A limited liability company (LLC) is one of the most common business structures chosen by foreign investors when investing in Vietnam. This type of company allows the owner to be liable only within the scope of the contributed capital, has a relatively simple governance structure, and offers flexibility in choosing either 100% foreign ownership or cooperation with other partners.
So, how is the process of establishing an LLC in Vietnam carried out, and what should investors pay attention to during the company registration process? The article below provides detailed guidance on Vietnam LLC registration requirements as well as the necessary procedures.

1. Classification of LLCs: Which type is suitable for your business?
Before reviewing the Vietnam LLC registration requirements, investors need to determine which business structure best fits their business plan. In Vietnam, a limited liability company has two main forms: a single-member LLC and a multi-member LLC.
The table below compares the key features of these two LLC types, helping investors choose the model that best suits their business plan and satisfies the Vietnam LLC registration requirements.
| Criteria | Single-member LLC | Multi-member LLC |
| Number of members | 1 individual or organization | From 2 to 50 members |
| Organizational structure | Relatively simple, including: Owner, Company President, and Director/General Director | More complex, including: Members’ Council, Chairman of the Members’ Council, and Director. If the company has more than 11 members, a Supervisory Board is mandatory to ensure transparency |
| Capital mobilization | Limited, 100% from the owner | More flexible, from multiple members in the Members’ Council |
| Suitable for | Investors who want to own 100% of the capital | Joint ventures or multiple investors |
If an investor wants full ownership and direct control over decision-making, a single-member LLC is often the more suitable choice.

Data extract —
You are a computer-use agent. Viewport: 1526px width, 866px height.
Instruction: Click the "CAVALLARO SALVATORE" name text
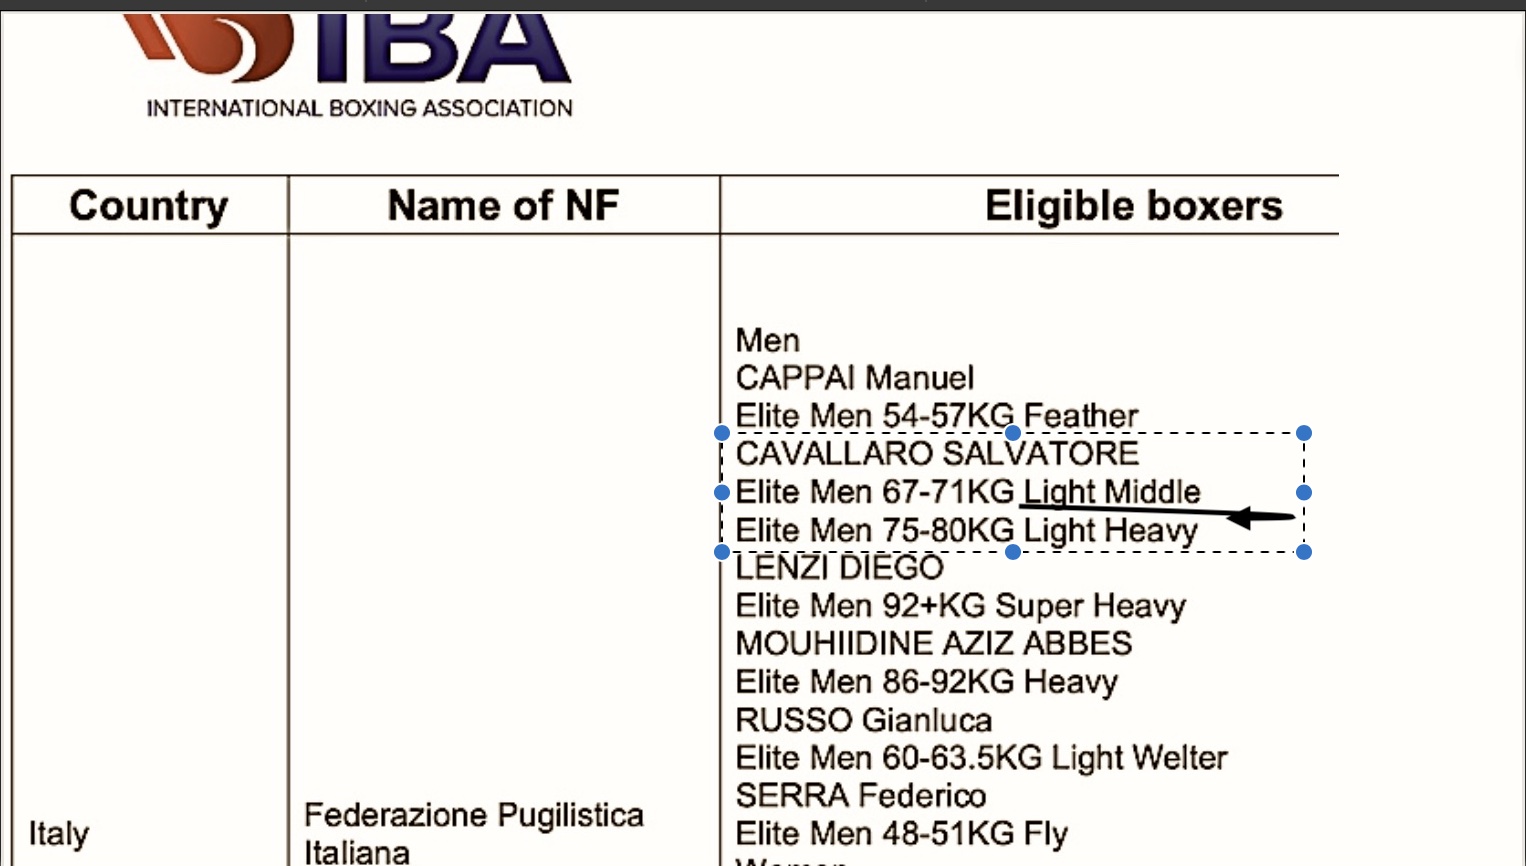point(937,454)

Required work —
- A) Reproduce word for word the part of the LLC passage between "The table below" and "LLC registration requirements.", inclusive.
- B) Using the LLC passage, answer each question briefly:
(i) How many members can a multi-member LLC have?
(ii) Above what number of members must a multi-member LLC have a Supervisory Board?
(iii) What are the two main forms of limited liability company in Vietnam?
- C) Decide whether each statement agrees with the LLC passage, answering yes or no and quoting the words that settle it:
(i) An LLC owner is liable only within the scope of the contributed capital.
(ii) In a single-member LLC, capital can be raised from several members.
(iii) A single-member LLC is often the better fit for an investor who wants full ownership and direct control over decisions.

Solution set —
- A)
The table below compares the key features of these two LLC types, helping investors choose the model that best suits their business plan and satisfies the Vietnam LLC registration requirements.

- B)
(i) From 2 to 50 members.
(ii) More than 11 members.
(iii) A single-member LLC and a multi-member LLC.

- C)
(i) Yes: "allows the owner to be liable only within the scope of the contributed capital"
(ii) No: "Limited, 100% from the owner"
(iii) Yes: "If an investor wants full ownership and direct control over decision-making, a single-member LLC is often the more suitable choice."